DNOTICIAS.PT
Artigos

Temos segunda volta nas presidenciais

Votar Seguro será o caminho mais digno para Portugal e também para a sua Pérola do Atlântico

Realizaram-se no passado Domingo as eleições para o Presidente da República que ditou uma segunda volta entre os dois esperados finalistas. Pela primeira vez não venceu na Madeira o candidato apoiado apoiado pelo PPD, nem o candidato apoiado por Alberto João Jardim que teima em estar na ribalta a criticar os seus pares e não só, mas, como diz o povo, a emenda foi pior do que o soneto, demonstrando uma iliteracia política, na qual encontramos algumas que deveriam ter alguma literacia política, quer pelos estudos que fizeram ao longo da sua vida, quer pelo dever de defender a DEMOCRACIA, A LIBERDADE, A TOLERANCIA A MODERAÇÃO como A AUTONOMIA das Ilhas portuguesas. Este resultado não era o esperado, como já o dissemos e contrariou uma série de resultados, desde a eleição de Mário Soares como Presidente. O segundo lugar foi dado pelo povo madeirense ao candidato apoiado pelo Partido Socialista, que me surpreendeu visto que havia dois candidatos apoiados por grandes figuras do PPD. Pelo resultado regional pensamos que algo está a mudar na Madeira, embora a maior mudança fosse algo de horrível, em democracia, que é o povo madeirense a desligar-se do PPD, pois o seu melhor classificado ficou em terceiro lugar, e a ir para e extrema direita, reacionária, anti autonomia e xenófoba, mesmo sendo para as presidenciais.

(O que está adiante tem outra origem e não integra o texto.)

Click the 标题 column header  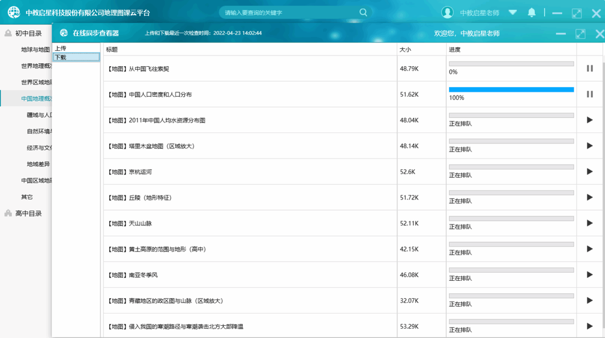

A nível nacional aconteceu o esperado, a vitória e a passagem à segunda volta do candidato da democracia, da liberdade, da tolerância, da seriedade e da autonomia da Madeira e dos Açores. Conheço António José Seguro há mais de quarenta anos, incluindo o facto de ter dormido na minha casa quando foi a luta contra o António Costa há mais de dez anos. Temo-nos encontrado, especialmente no continente e temos mantido um contacto regular. Com isto quero dizer que o conheço muito bem e sei daquilo que ele é capaz de fazer pelas Regiões Autónomas. Os madeirenses podem ainda corrigir o seu voto, dando-lhe o seu sim, aproximando ainda mais o futuro Presidente da Madeira e do seu desenvolvimento.

No dia 8 de Fevereiro teremos a segunda volta e permitam-me a expressão, teremos de escolher entre o dia e a noite. Seguro é o dia porque diz tudo aquilo que quer fazer, é um grande democrata, é tolerante, é moderado e defensor do desenvolvimento do nosso povo, de defensor da igualdade real entre homens e mulheres, respeitando os seus poderes e os poderes dos outros órgãos como a Assembleia da República, o Governo da República, os Governos Regionais da Madeira e dos Açores e fundamentalmente a Constituição que jurará defendê-la no dia da sua posse. É muito fácil ver as diferenças entre os dois candidatos, bastando para isso ter ouvido e visto os discursos dos dois candidatos no dia das suas passagens à segunda volta. Puxem a televisão para trás em qualquer um dos canais. Enquanto Seguro fazia um discurso de Estado, mostrando a sua moderação, a sua seriedade e dizendo o que iria fazer, o Ventura vomitou ódio, dividiu os portugueses, nada disse, como em toda a sua campanha, o que iria fazer se chegasse a Belém, mostrando a sua falta de perfil para o lugar a que se candidata, mostrando aí ser a noite porque nada disse em relação ao futuro. Só diz mal, só odeia, só berra, não fala, não dialoga. É mesmo um caso psiquiátrico e por isso termino este artigo dizendo que têm a palavra os psiquiatras, os psicólogos e os sociólogos, pois têm muito para estudar, principalmente entre o amor, e o ódio entre a tolerância e a ditadura, entre a democracia e o apoiante de Salazar ou de três Salazares, entre a moderação e a incompreensão, entre a verdade e a mentira. Votar Seguro será o caminho mais digno para Portugal e também para a sua Pérola do Atlântico.